Screenshot and document pointing entries:
*-*-*

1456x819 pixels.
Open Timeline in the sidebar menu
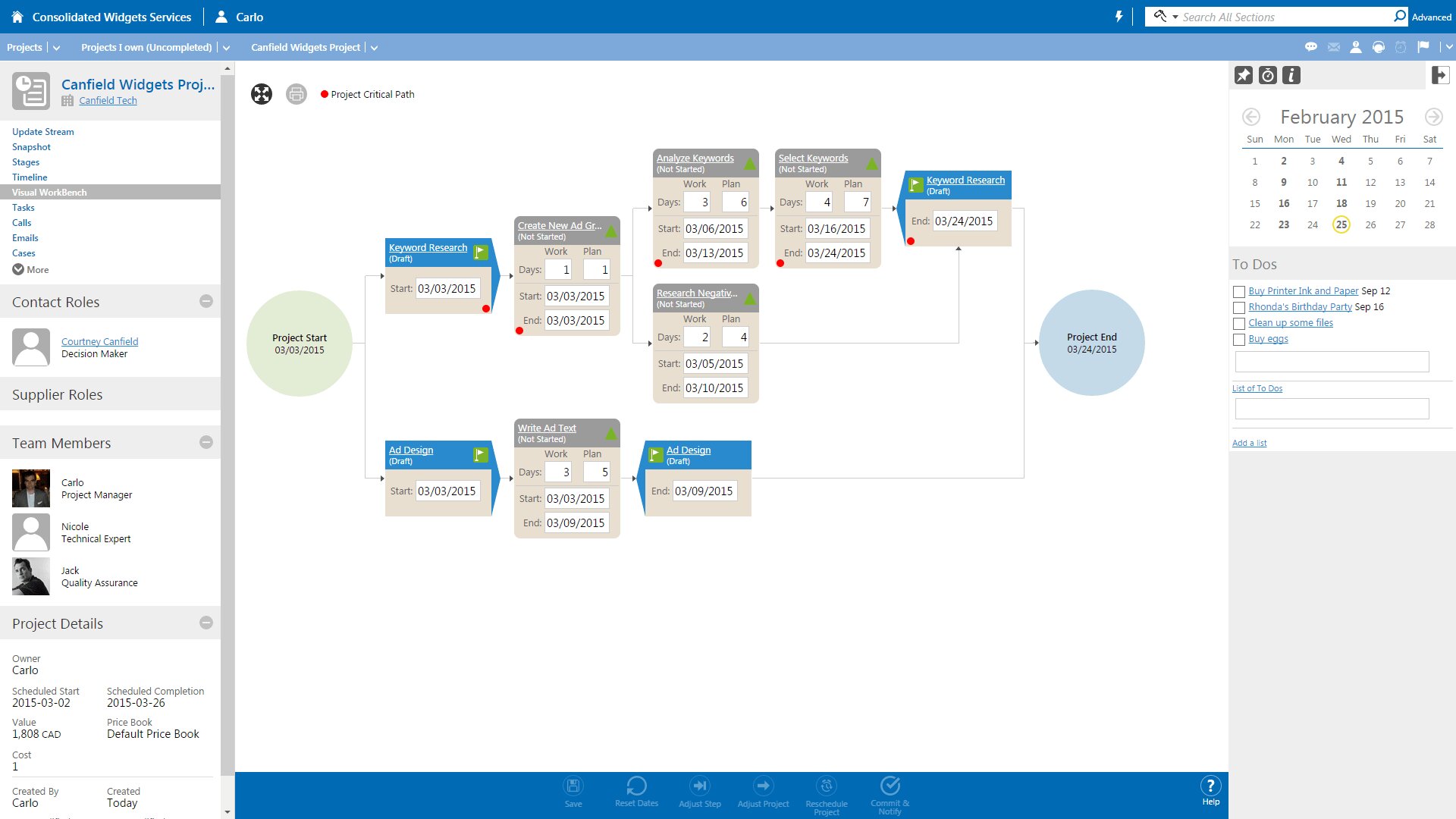click(x=30, y=177)
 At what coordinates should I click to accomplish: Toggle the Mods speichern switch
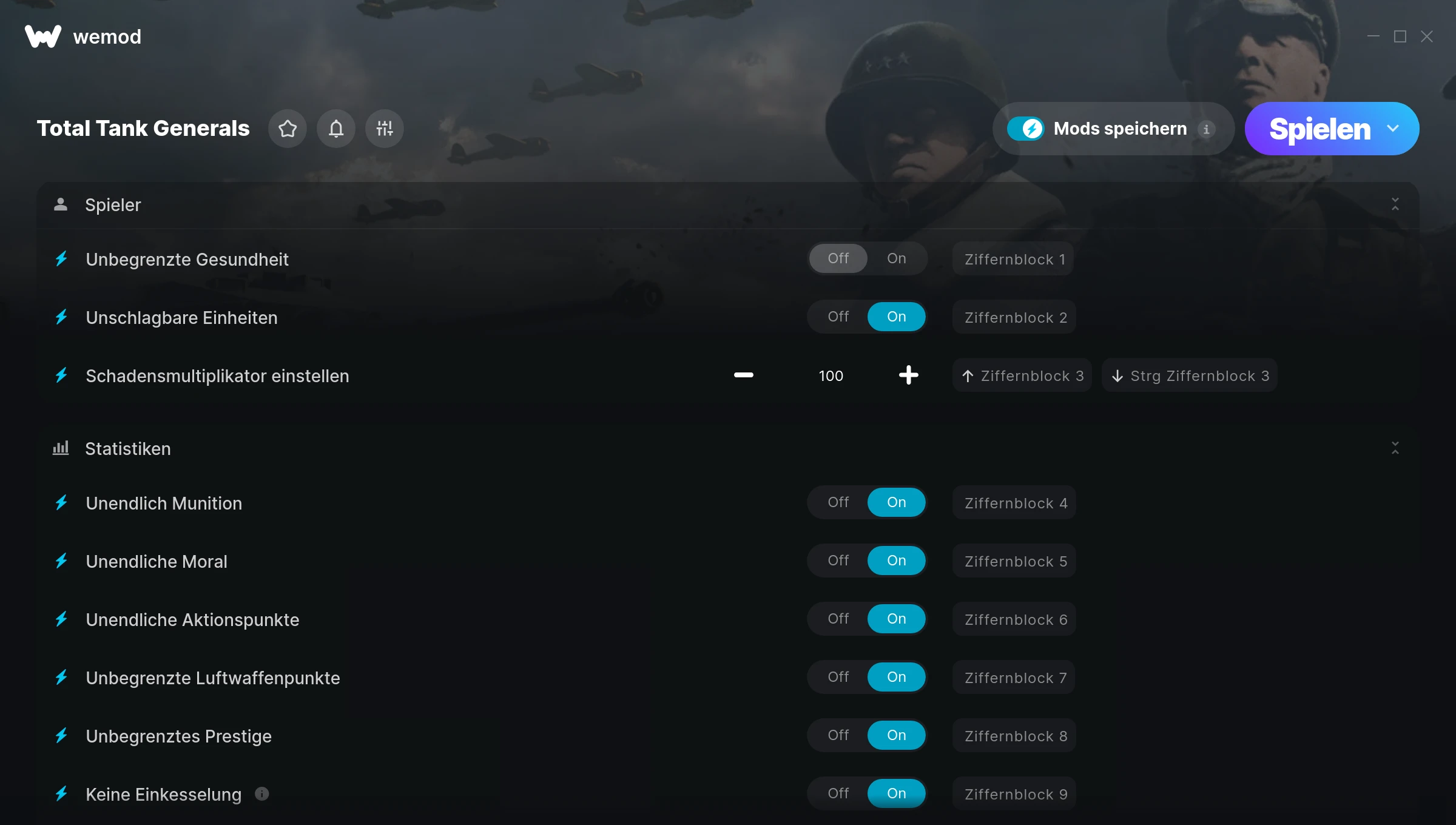click(1026, 129)
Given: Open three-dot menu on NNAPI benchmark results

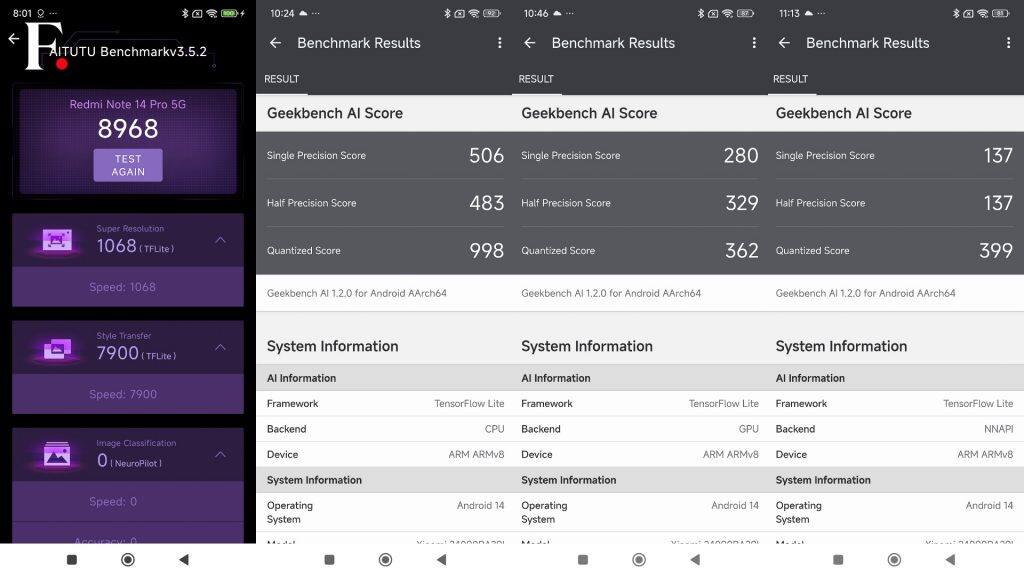Looking at the screenshot, I should pyautogui.click(x=1008, y=42).
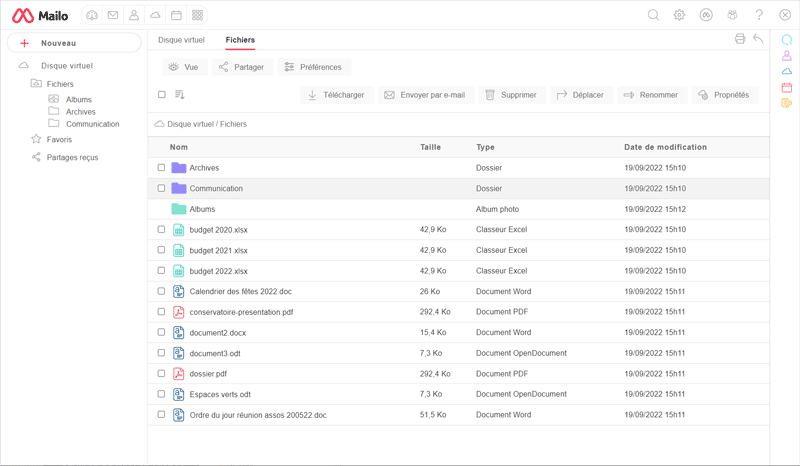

*-*-*

Task:
Extract every line of text from the entries above verbatim, omitting the pictures.

Worked solution:
1456x819 pixels.
Open Timeline in the sidebar menu
click(x=30, y=177)
 At what coordinates should I click to accomplish: Toggle the Mods speichern switch
click(1026, 129)
Given: Open three-dot menu on NNAPI benchmark results

Looking at the screenshot, I should pyautogui.click(x=1008, y=42).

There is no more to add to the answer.